Ecosyste.ms: Awesome

An open API service indexing awesome lists of open source software.

Awesome Lists | Featured Topics | Projects

https://github.com/navdeep-G/h2o3-gapstat

Estimating the number of clusters in a data set via the gap statistic. Implemented in H2O-3
https://github.com/navdeep-G/h2o3-gapstat

big-data clustering data-science datascience distributed gap-statistic h2o-3 java kmeans kmeans-clustering machine-learning multithreading open-source

Last synced: about 2 months ago
JSON representation

Estimating the number of clusters in a data set via the gap statistic. Implemented in H2O-3

Awesome Lists containing this project

README

        

# Gap Statistic

## Overview

This repository provides an implementation of the Gap Statistic, a clustering evaluation method, integrated into [H2O-3](https://github.com/h2oai/h2o-3), H2O.ai's open-source machine learning platform. The Gap Statistic helps determine the optimal number of clusters in a dataset by comparing the within-cluster dispersion to that of a reference null distribution, effectively evaluating whether a proposed clustering structure is significantly better than random noise.

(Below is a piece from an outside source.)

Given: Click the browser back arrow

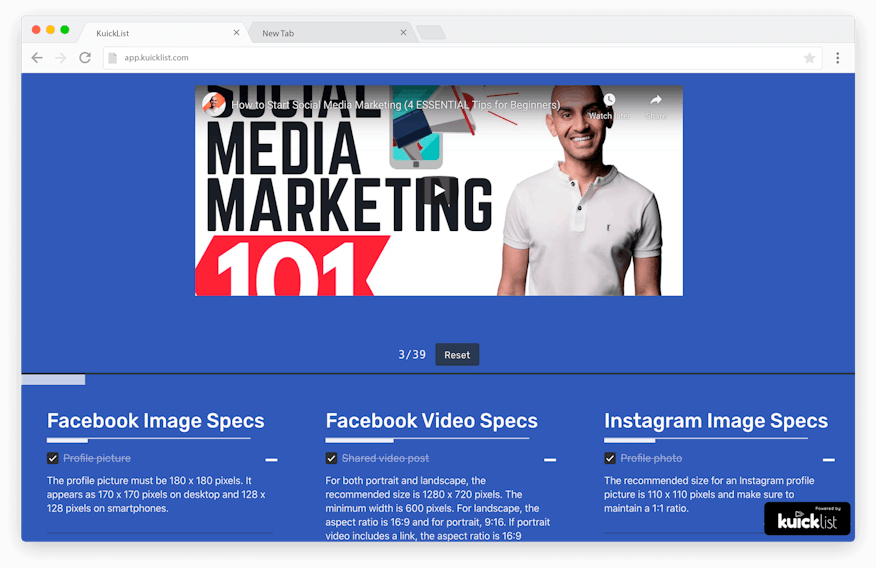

## Gap Statistic Methodology

The Gap Statistic compares the total within-cluster variation for different numbers of clusters with their expected values under a null reference distribution (i.e., a distribution with no obvious clustering). The method calculates the gap between observed and expected within-cluster dispersion for each number of clusters, and the optimal number of clusters is where the gap is maximized.

### Key Features

- **Integrated with H2O-3**: This implementation is designed to work within the H2O-3 framework, making it compatible with H2O’s distributed and scalable clustering algorithms.
- **Flexible Cluster Evaluation**: The Gap Statistic can evaluate clustering results from various algorithms, such as K-means, that are available in H2O-3.
- **Automated Selection of Optimal Clusters**: Automatically suggests the ideal number of clusters based on where the Gap Statistic reaches its maximum.

## Usage

To use the Gap Statistic within H2O-3, follow these steps:

1. **Install H2O-3**: If you haven't already, install H2O-3 by following the instructions on the [H2O-3 GitHub page](https://github.com/h2oai/h2o-3).
2. **Prepare Data**: Load your dataset into H2O-3.
3. **Run Gap Statistic**: Execute the Gap Statistic function with your chosen clustering algorithm and data to evaluate the optimal number of clusters.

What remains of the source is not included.